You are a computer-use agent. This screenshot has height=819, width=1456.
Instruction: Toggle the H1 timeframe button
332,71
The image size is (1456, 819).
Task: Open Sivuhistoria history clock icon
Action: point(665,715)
::::
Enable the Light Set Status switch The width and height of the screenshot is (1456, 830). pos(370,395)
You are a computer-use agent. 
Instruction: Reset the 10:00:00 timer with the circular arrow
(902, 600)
::::
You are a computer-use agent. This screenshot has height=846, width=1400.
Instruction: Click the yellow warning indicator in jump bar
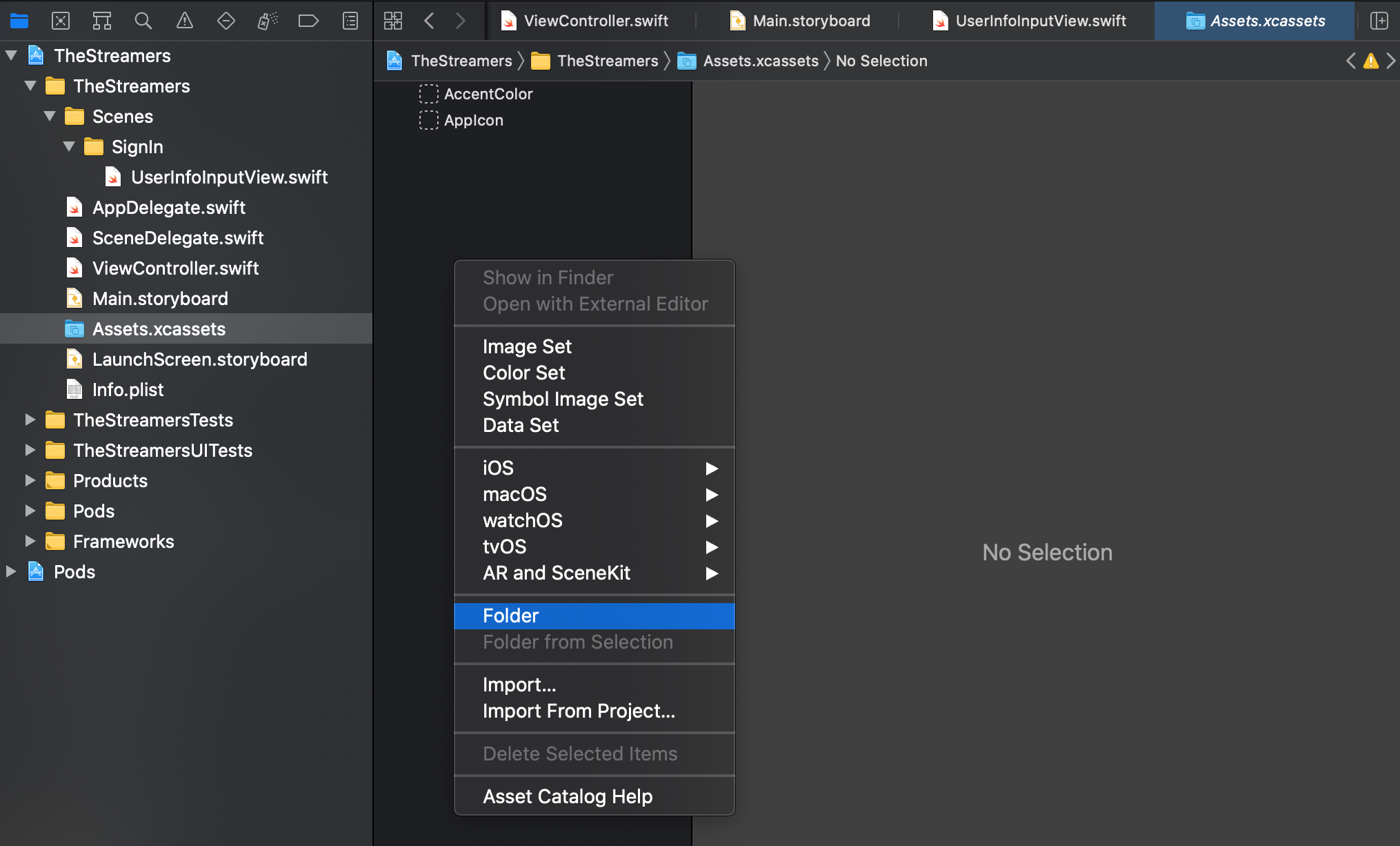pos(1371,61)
::::
Task instructions:
Search the listing above for lines containing "This", and copy them.

Result of the task:
You are a computer-use agent. This screenshot has height=819, width=1456.
You are a computer-use agent. This screenshot has height=846, width=1400.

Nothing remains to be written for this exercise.